Heidi and I secretly agreed that $15 was an acceptable price to pay since it was pretty freaking cool.
“How much for the bowling bag?” I asked.
“How about two dollars?” the nice old lady replied.
Now, this may only make sense to people living in LA, NY and Tokyo, but to be outside during the day and to spend two dollars on that bowling bag would actually cost us LESS than to NOT spend the two dollars and continue walking.
I gave her 2 (two) single United States of America Dollars, and with that, I snatched the plastic handles, eager to go - but when I straightened my back to stand, the bag held to ground with the force of, let’s say… 14 pounds?
“Is there a ball in here?”
I unzipped the bag to find a well-kept burgundy large ball with the initials L.D.B. proudly engraved. For obvious reasons, I felt a presidential aura flowing from the bag.
“Is the ball included in the price?”
She smiled kindly. “Yes,” as if it were obvious.
My exterior demeanor hadn’t changed, but my mind was going through convulsions of Mt. St. Helens proportions. Although the odds were low that LDB would fit either of our hands, this was still too good to be true.
And so, it became official: the finding and purchase of LDB rose to the top of our Good Deal List (topping the time the Arclight gave us four free tickets because they spliced the fifth reel of Spiderman 2 upsidedown).

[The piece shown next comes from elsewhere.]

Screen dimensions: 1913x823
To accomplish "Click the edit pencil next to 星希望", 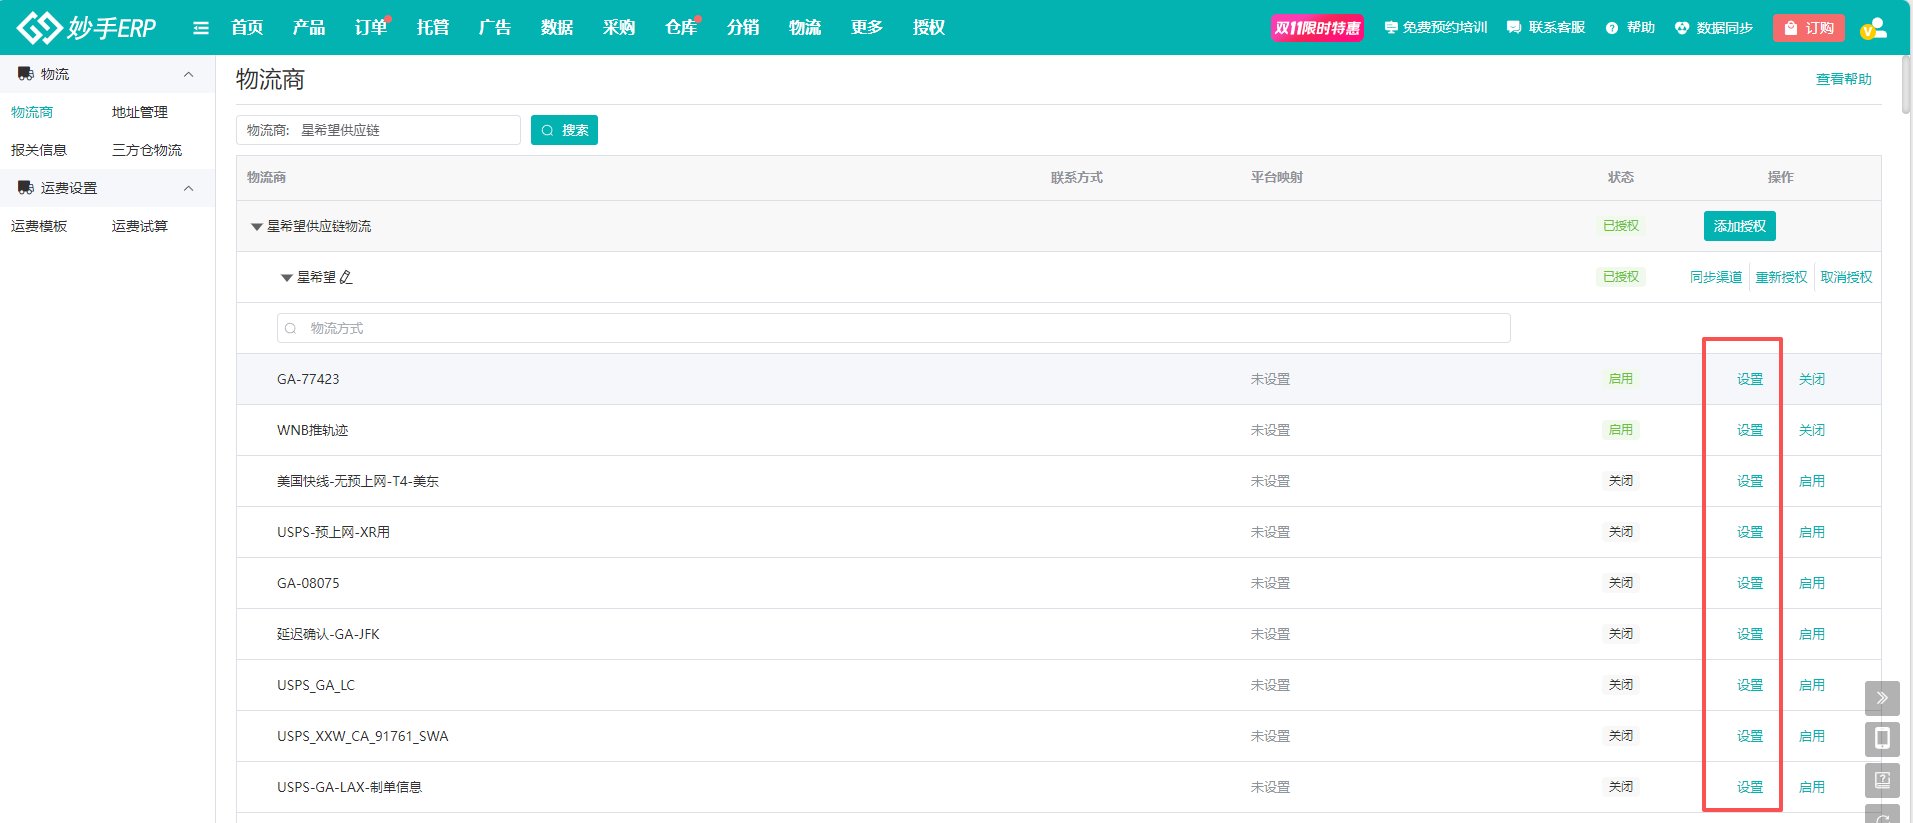I will [x=346, y=277].
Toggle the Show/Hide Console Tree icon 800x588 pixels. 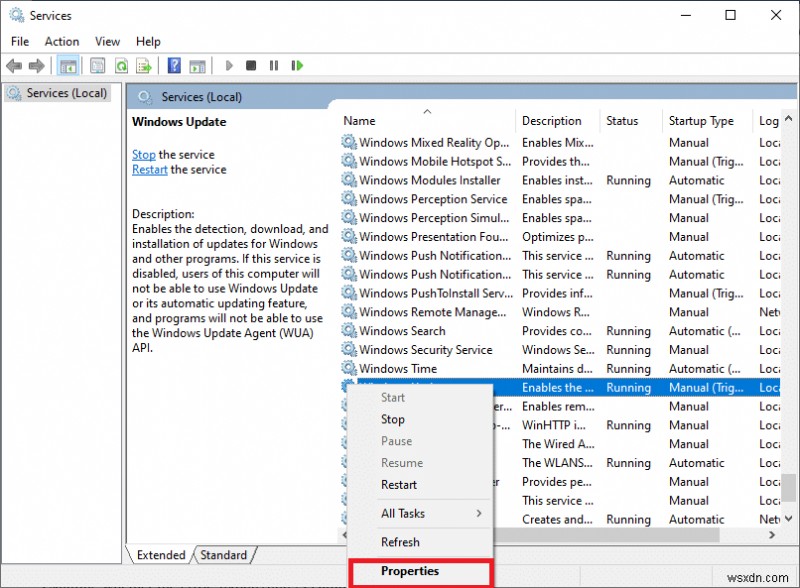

We postponed the rest of our walk to return home for an immediate inspection of LDB. Our findings:
1) LDB was accompanied by a few penciled score cards that showed the old woman (named Lorraine) was an average 200 bowler. She also rolled with some equally talented women with equally strong bowling names (Beatrice and Florence for example).
2) The $2 bargain also included one of those handled cloths that you can hold your ball in and rock back and forth to wipe it clean.
3) The most stunning revelation of all: LDB fit my hand just like my custom-drilled ball, McCracken (a generous gift from the Lord of the Ring: Lintinin), but slightly heavier.
This presented a new dimension to my universe: could I become one of those guys who solo-bowls with two balls? Although we’ve all made our guesses as to why one would want two balls (perhaps different weights for late-game fatigue or maybe the need for a different spin to hit that one pin that the other ball could not), I wasn’t so sure having two balls would be a good thing.
And I still don’t know.
I’ve not had many opportunities to roll with LDB, but I will say that my recent bowling has been lackluster. I speculate that my bowling with two balls is similar to games where the Steelers try to use two running backs equally in one game; neither back is able to get in the flow of the game and thus two backs with 15 carries each is worse than one back with 30 carries.
My bowling miscues may have less to do with LDB and the Steelers running game than with this troubling truth: I do not bowl enough.
And with that, I support J’s call for action and look forward to a syndicate gathering soon. I’ll bring McCracken and LDB and we’ll get to the bottom of this.